Exercise material below:

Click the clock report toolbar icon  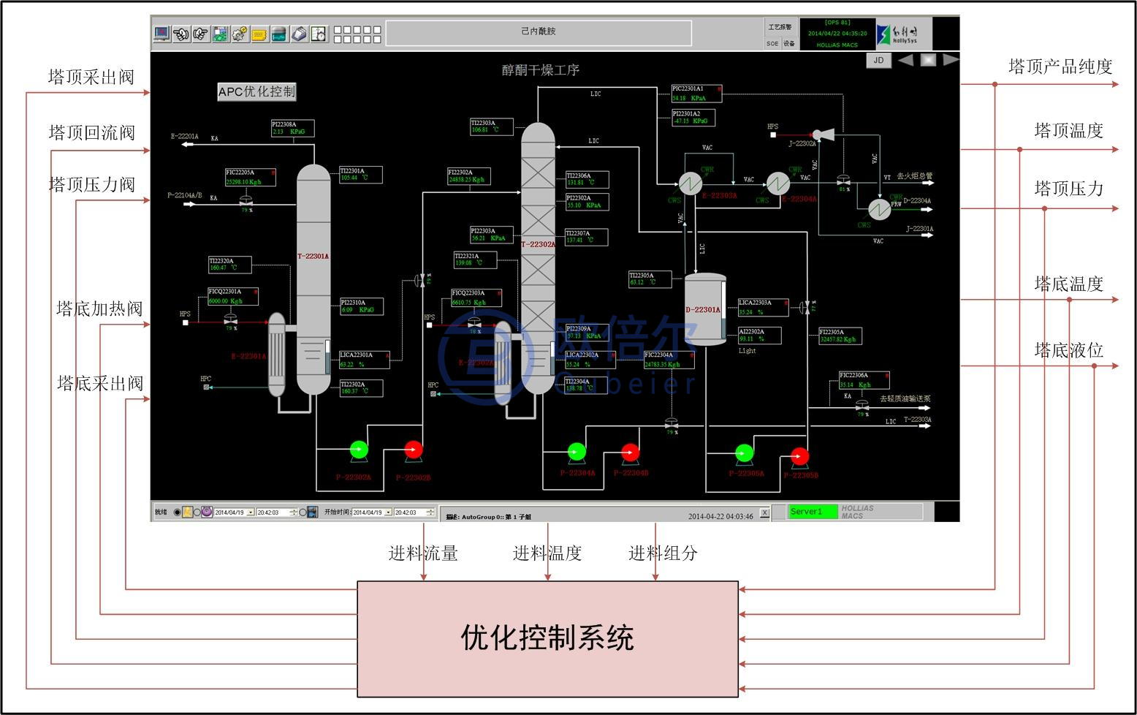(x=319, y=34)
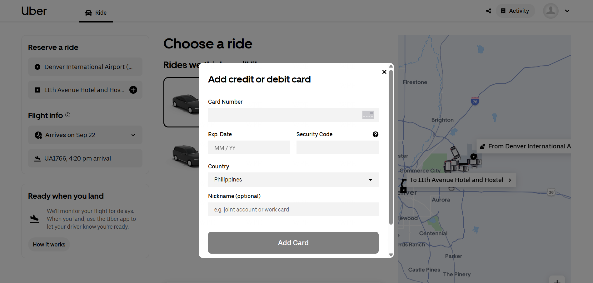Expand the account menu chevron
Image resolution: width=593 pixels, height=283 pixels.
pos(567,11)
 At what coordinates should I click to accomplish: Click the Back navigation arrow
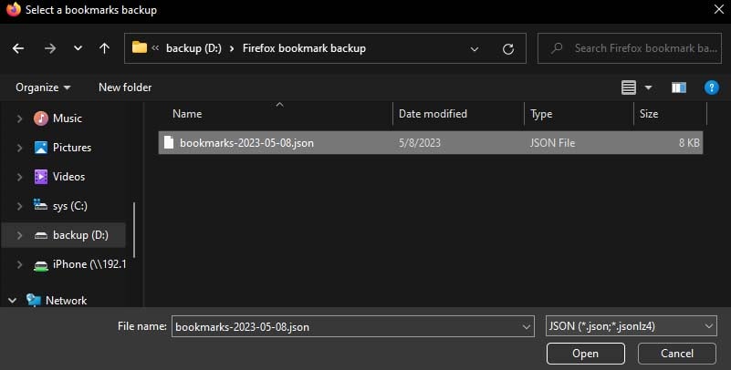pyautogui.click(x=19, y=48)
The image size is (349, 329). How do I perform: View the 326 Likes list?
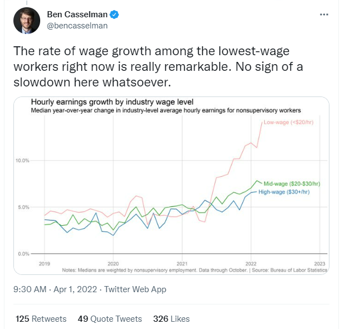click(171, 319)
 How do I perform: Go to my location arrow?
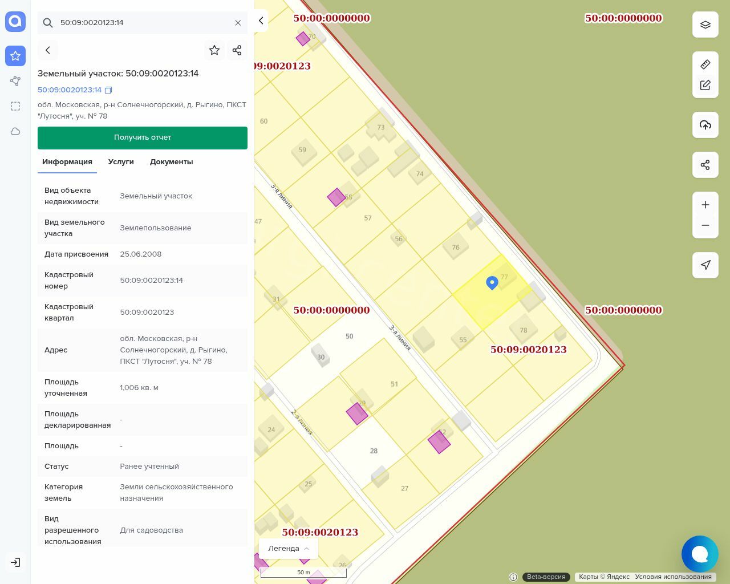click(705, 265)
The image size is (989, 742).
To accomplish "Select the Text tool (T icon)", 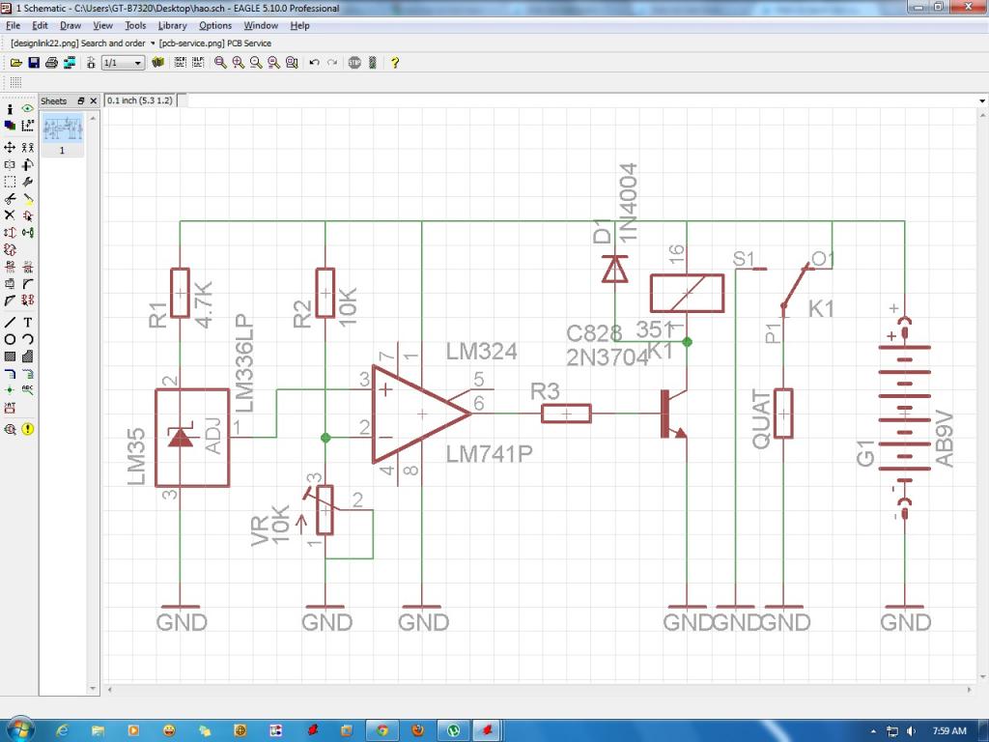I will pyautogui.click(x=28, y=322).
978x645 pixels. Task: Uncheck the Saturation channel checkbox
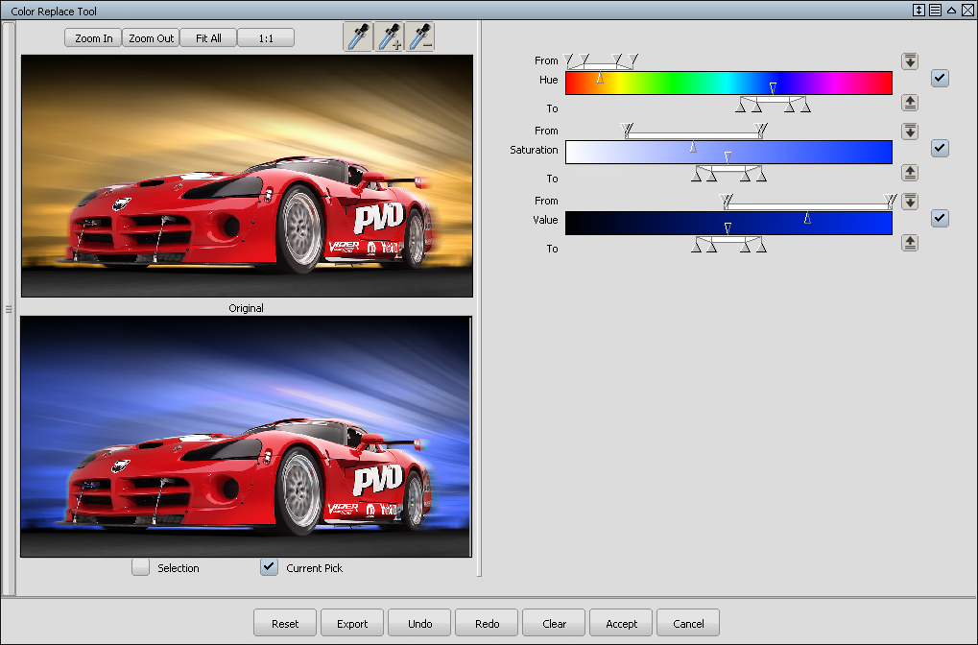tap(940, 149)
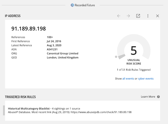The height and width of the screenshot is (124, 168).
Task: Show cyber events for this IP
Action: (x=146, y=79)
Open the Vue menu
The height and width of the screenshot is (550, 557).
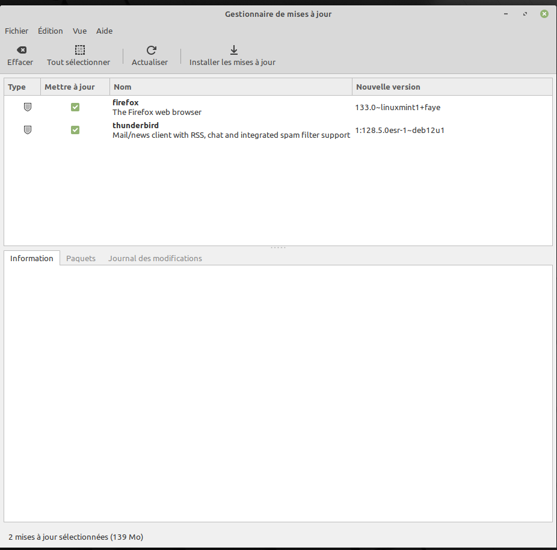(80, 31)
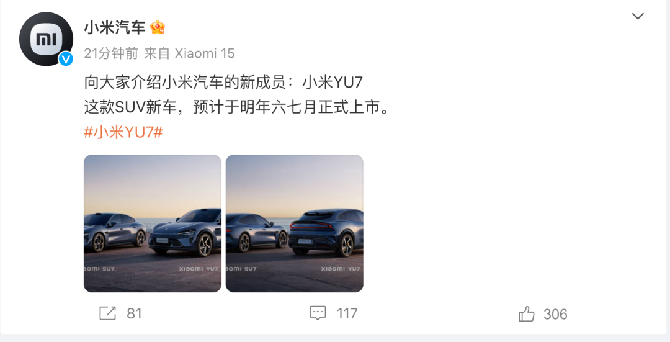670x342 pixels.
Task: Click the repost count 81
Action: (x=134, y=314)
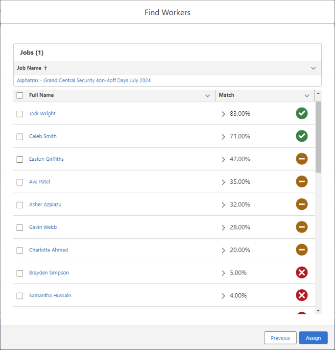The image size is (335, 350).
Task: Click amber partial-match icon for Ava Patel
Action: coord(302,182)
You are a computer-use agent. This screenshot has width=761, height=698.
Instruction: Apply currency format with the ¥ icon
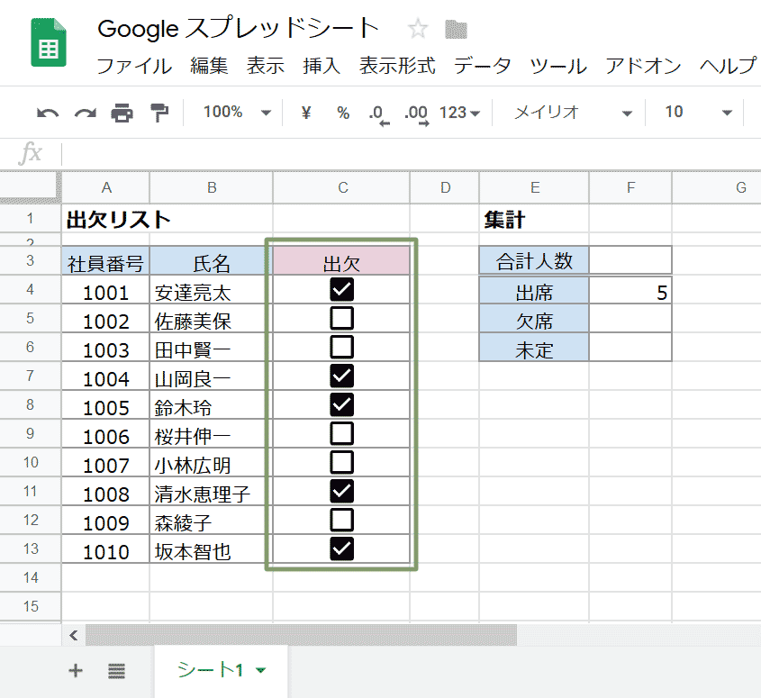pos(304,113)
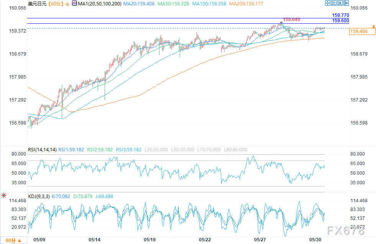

End of Exercise material.

Task statement:
Only one thing is required here: an exact copy of the lines from the one bearing "978x645 pixels. Task: Uncheck" through the final line above, both included, with pictures left out.

Response to this exercise:
978x645 pixels. Task: Uncheck the Saturation channel checkbox
tap(940, 149)
The height and width of the screenshot is (124, 168).
Task: Show cyber events for this IP
Action: (x=146, y=79)
Open the Vue menu
The height and width of the screenshot is (550, 557).
(80, 31)
670x342 pixels.
Task: Click the repost count 81
Action: (x=134, y=314)
The image size is (335, 350).
Task: Click amber partial-match icon for Ava Patel
Action: coord(302,182)
You are a computer-use agent. This screenshot has width=761, height=698.
Instruction: Apply currency format with the ¥ icon
pos(304,113)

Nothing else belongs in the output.